Investors appear to have been reassured by decent IQ 2019 results, and apparent prospects for more of same.

As recently as late March, NEWT had dropped in price to $18.50 as momentum investors bailed.

Now, investors are back and the BDC hit a new 52 week high of $24.24.

For what it’s worth, no BDC dropped (3%) or more in the week.

Pretty Much The Same

The rest of the metrics were mostly little changed from the week before.

Again, no BDC traded within 5% of their 52 week low and 17 (versus 16) within 5% of the high.

As before, 17 BDCs are at a price above book value.

In terms of the famous 50 Day and 200 Day Moving Average: in each case the number has increased by one.

That’s now 36 and 31 respectively.

Hanging In There But Falling Behind

So the BDC rally lives on after 18 weeks.

On a price basis, though, BDCS still remains below its 2019 record of $20.23, and below the 1 year high of $21.03.

Yet, over that same period, the major indices have kept moving up, leaving BDCS far behind.

For example, the Dow Jones Index is 7.1% ahead of BDCS in that period.

Price Isn’t Everything

Thankfully, if one considers Total Return, the BDC sector is doing better.

Using the Wells Fargo BDC Index – which includes both distributions and price movement – this was a record week.

On Friday, the index was at 2,717.87.

That’s the highest point all year and in the history of an index that dates back to 2011.

Since February 22, 2019 – when BDCS hit its 2019 peak – the WF Index is up 1.36%.

Admittedly, not as good an increase as the major indices, but better than the slight drop registered by BDCS.

That’s the beauty of BDC investing: even when stock prices go nowhere those dividends of approximately 10% per annum keep ticking.

Baseball Analogies Abound

There seems to be a great consensus among pundits, investors and the BDC managers themselves that the economy and leveraged lending is in the very late innings of this cycle.

Again on Conference Calls in this first week of earnings season we heard some BDC executives calling out unnamed competitors for loose lending standards and inappropriate pricing.

More than one BDC manager has waxed enthusiastic about the coming opportunity to pick up loan assets on the cheap – like in 2009 – following the coming conflagration.

Looking at the actual credit results – as we’ve done for most of the BDC names that have reported so far – reveals some slippage in quality, as more investments slip into the under-performing category.

That has been occurring even as asset values should have been generally higher thanks to better overall loan values in March versus December 2018.

Party On

Yet, the signs of decay are too modest and too unclear to dissuade investors from hanging in there a while longer.

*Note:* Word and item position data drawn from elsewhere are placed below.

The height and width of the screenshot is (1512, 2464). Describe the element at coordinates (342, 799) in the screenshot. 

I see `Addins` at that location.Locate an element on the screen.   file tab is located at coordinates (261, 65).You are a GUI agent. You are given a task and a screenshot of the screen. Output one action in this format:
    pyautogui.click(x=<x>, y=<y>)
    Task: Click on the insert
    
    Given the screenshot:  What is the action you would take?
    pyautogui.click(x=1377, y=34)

As our weekly recaps show – especially the data about where BDCs are trading versus their 52 week lows and highs and versus book value – investors remain optimistic, but in no way giddy.

We still don’t see – especially after a very modest dividend increase from Hercules Capital (HTGC) and NEWT and none at all from Ares Capital (ARCC), Fidus Investment (FDUS), Gladstone Capital (GLAD) etc – any internal market catalyst for a Great Leap Forward where prices are concerned.

On the other hand – as the last few weeks have shown both in the BDC market and across the non investment credit space – sentiment remains constructive on higher yield lending.

For the moment, we expect this low grade upward movement in Total Return, driven principally by grinding out distributions to continue until general sentiment changes.